# Set task
Print the following data verbatim, line for line.

═══

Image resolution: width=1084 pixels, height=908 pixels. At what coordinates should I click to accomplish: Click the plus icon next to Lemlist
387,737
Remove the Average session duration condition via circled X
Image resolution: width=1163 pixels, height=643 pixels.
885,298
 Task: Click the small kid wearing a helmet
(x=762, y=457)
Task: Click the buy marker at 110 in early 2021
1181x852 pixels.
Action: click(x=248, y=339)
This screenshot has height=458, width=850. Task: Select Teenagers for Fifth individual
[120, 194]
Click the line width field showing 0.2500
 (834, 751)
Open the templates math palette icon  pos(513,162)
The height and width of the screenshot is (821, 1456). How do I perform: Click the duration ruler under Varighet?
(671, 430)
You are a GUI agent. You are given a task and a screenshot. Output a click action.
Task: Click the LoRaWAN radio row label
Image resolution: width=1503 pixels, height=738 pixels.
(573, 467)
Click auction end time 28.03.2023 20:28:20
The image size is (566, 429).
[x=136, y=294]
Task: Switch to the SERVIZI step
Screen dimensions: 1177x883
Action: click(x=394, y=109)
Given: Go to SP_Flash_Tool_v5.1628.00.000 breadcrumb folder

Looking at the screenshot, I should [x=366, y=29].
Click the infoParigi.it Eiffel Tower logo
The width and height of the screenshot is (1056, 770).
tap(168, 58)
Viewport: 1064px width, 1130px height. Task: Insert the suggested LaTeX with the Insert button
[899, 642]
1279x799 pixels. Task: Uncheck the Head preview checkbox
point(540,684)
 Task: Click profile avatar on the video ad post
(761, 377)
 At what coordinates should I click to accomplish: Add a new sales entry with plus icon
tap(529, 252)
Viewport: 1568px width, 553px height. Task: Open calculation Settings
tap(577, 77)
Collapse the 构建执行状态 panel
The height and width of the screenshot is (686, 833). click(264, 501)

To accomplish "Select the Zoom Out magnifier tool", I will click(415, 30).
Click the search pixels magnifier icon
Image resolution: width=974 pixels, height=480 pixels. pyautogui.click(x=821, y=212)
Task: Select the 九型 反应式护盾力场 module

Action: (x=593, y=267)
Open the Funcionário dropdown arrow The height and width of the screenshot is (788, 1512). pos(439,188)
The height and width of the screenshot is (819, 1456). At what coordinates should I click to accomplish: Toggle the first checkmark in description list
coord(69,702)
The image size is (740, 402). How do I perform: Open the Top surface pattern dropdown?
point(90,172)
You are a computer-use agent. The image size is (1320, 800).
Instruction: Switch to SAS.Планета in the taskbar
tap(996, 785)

═══

# Task solution
Image resolution: width=1084 pixels, height=908 pixels. At what coordinates should I click to accomplish: Click the plus icon next to Lemlist
387,737
Remove the Average session duration condition via circled X
Image resolution: width=1163 pixels, height=643 pixels.
885,298
 Task: Click the small kid wearing a helmet
(x=762, y=457)
Task: Click the buy marker at 110 in early 2021
1181x852 pixels.
Action: click(x=248, y=339)
This screenshot has height=458, width=850. Task: Select Teenagers for Fifth individual
[120, 194]
Click the line width field showing 0.2500
 (834, 751)
Open the templates math palette icon  pos(513,162)
The height and width of the screenshot is (821, 1456). How do I perform: Click the duration ruler under Varighet?
(671, 430)
You are a GUI agent. You are given a task and a screenshot. Output a click action.
Task: Click the LoRaWAN radio row label
Image resolution: width=1503 pixels, height=738 pixels.
(573, 467)
Click auction end time 28.03.2023 20:28:20
The image size is (566, 429).
[x=136, y=294]
Task: Switch to the SERVIZI step
Screen dimensions: 1177x883
Action: click(x=394, y=109)
Given: Go to SP_Flash_Tool_v5.1628.00.000 breadcrumb folder

Looking at the screenshot, I should [x=366, y=29].
Click the infoParigi.it Eiffel Tower logo
The width and height of the screenshot is (1056, 770).
tap(168, 58)
Viewport: 1064px width, 1130px height. Task: Insert the suggested LaTeX with the Insert button
[899, 642]
1279x799 pixels. Task: Uncheck the Head preview checkbox
point(540,684)
 Task: Click profile avatar on the video ad post
(761, 377)
 At what coordinates should I click to accomplish: Add a new sales entry with plus icon
tap(529, 252)
Viewport: 1568px width, 553px height. Task: Open calculation Settings
tap(577, 77)
Collapse the 构建执行状态 panel
The height and width of the screenshot is (686, 833). click(264, 501)

To accomplish "Select the Zoom Out magnifier tool", I will click(415, 30).
Click the search pixels magnifier icon
Image resolution: width=974 pixels, height=480 pixels. pyautogui.click(x=821, y=212)
Task: Select the 九型 反应式护盾力场 module

Action: (x=593, y=267)
Open the Funcionário dropdown arrow The height and width of the screenshot is (788, 1512). pos(439,188)
The height and width of the screenshot is (819, 1456). At what coordinates should I click to accomplish: Toggle the first checkmark in description list
coord(69,702)
The image size is (740, 402). How do I perform: Open the Top surface pattern dropdown?
point(90,172)
You are a computer-use agent. The image size is (1320, 800).
Instruction: Switch to SAS.Планета in the taskbar
tap(996, 785)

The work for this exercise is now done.